# Tourism for disabled people



## Pesky Wesky (May 10, 2009)

This is a page that gives links to regional information about tourism in Spain for disabled people. The one for Madrid gives info about hotels, routes, car parks and restaurants along those routes, chemists, and even places where you can hire or get scooters repaired!
Info for Cantabria, Malaga beaches, Gijón, Sevilla etc etc.
Only in Spanish at the moment, though.
Guias de turismo | Puedo Viajar

PS Not sure how up to date it is because the Madrid one doesn't include Madrid Rio, a huge area opened in 2010 along the Manzanares river which is a not only a lovely area, and very interesting, but totally accessible too!


----------



## mrypg9 (Apr 26, 2008)

Pesky Wesky said:


> This is a page that gives links to regional information about tourism in Spain for disabled people.
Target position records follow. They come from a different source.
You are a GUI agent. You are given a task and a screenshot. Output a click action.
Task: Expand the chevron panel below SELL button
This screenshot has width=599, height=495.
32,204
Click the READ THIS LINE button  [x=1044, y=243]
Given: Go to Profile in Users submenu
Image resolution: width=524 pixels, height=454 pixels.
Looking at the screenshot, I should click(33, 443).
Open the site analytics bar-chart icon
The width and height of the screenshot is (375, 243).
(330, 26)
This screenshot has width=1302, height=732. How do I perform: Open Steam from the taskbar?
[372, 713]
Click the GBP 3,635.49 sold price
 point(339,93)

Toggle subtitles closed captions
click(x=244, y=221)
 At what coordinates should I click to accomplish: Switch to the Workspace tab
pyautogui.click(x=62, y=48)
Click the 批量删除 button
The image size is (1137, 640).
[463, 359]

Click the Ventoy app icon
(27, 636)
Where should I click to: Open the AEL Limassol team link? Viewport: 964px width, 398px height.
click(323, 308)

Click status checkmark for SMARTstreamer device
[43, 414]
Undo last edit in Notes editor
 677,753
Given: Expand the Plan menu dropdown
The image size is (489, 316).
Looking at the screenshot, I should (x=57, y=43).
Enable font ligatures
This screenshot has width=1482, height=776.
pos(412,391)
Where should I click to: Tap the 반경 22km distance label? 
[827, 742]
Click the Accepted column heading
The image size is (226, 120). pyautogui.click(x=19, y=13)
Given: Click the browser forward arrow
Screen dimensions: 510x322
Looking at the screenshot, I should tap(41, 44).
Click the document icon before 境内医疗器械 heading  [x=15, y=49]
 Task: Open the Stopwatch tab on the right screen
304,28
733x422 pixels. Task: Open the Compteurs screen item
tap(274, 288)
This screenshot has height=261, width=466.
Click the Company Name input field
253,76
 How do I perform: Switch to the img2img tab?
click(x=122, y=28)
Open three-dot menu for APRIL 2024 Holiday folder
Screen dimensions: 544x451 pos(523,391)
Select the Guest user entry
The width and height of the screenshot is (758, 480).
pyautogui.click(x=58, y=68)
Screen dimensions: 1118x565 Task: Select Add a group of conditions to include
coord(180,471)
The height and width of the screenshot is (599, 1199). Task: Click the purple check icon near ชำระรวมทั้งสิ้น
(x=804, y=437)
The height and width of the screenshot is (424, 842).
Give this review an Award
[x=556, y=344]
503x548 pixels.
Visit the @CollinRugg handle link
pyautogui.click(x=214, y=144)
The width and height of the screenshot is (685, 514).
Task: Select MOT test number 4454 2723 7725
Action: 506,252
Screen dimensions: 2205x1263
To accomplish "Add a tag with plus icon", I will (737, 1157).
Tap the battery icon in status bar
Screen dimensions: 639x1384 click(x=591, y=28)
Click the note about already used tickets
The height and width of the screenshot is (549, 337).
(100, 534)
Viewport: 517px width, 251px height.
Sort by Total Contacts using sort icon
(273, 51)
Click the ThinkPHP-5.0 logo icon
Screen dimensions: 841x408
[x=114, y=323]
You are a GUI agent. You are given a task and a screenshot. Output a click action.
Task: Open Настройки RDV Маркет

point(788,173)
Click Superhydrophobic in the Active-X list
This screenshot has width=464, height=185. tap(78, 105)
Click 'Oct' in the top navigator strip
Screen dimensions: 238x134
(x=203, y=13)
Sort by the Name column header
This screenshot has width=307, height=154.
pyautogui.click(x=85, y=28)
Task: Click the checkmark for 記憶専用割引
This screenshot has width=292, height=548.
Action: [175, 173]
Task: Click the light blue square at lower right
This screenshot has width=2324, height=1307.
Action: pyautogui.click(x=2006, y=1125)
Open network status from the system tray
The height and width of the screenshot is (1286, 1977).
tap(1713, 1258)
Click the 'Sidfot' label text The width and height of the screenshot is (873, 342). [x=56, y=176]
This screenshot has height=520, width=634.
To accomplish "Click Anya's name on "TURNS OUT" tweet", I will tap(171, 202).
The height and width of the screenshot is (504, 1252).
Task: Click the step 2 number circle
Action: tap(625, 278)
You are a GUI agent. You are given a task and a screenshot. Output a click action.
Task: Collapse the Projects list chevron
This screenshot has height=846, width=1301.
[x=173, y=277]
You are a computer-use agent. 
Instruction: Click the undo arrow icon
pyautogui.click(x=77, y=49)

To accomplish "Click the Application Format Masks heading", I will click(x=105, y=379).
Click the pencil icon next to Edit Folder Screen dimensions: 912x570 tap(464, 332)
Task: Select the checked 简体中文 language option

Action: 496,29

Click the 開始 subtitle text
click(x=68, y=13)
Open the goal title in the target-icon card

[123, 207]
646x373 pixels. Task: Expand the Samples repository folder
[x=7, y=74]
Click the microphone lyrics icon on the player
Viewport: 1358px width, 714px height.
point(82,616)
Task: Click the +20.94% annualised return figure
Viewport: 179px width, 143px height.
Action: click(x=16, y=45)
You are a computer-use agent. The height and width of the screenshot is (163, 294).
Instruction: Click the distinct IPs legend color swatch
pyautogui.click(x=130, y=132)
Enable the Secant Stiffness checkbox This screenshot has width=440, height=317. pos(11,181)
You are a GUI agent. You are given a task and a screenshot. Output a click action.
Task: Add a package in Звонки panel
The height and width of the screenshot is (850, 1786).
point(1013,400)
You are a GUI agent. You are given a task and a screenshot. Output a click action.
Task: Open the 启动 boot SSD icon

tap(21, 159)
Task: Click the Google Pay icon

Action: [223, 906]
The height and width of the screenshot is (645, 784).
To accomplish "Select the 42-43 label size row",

The one for Madrid gives info about hotels, routes, car parks and restaurants along those routes, chemists, and even places where you can hire or get scooters repaired!
> Info for Cantabria, Malaga beaches, Gijón, Sevilla etc etc.
> Only in Spanish at the moment, though.
> Guias de turismo | Puedo Viajar
> ...


And it's important not only for the disabled of all ages but also for older, less agile and mobile people to have suitable facilities.
As said on another thread, we are living longer, are wealthier and although ageing and its concomitant physical deterioration can't be avoided entirely, older people still want to do things, to travel, to visit museums etc.
I'm beginning to feel the limitations of 'old age' but the last time I counted them I had all my marbles and I will still want to travel and 'see' things in my dotage as will almost all of us.
So it's vital we are catered for.


----------



## Pesky Wesky (May 10, 2009)

mrypg9 said:


> And it's important not only for the disabled of all ages but also for older, less agile and mobile people to have suitable facilities.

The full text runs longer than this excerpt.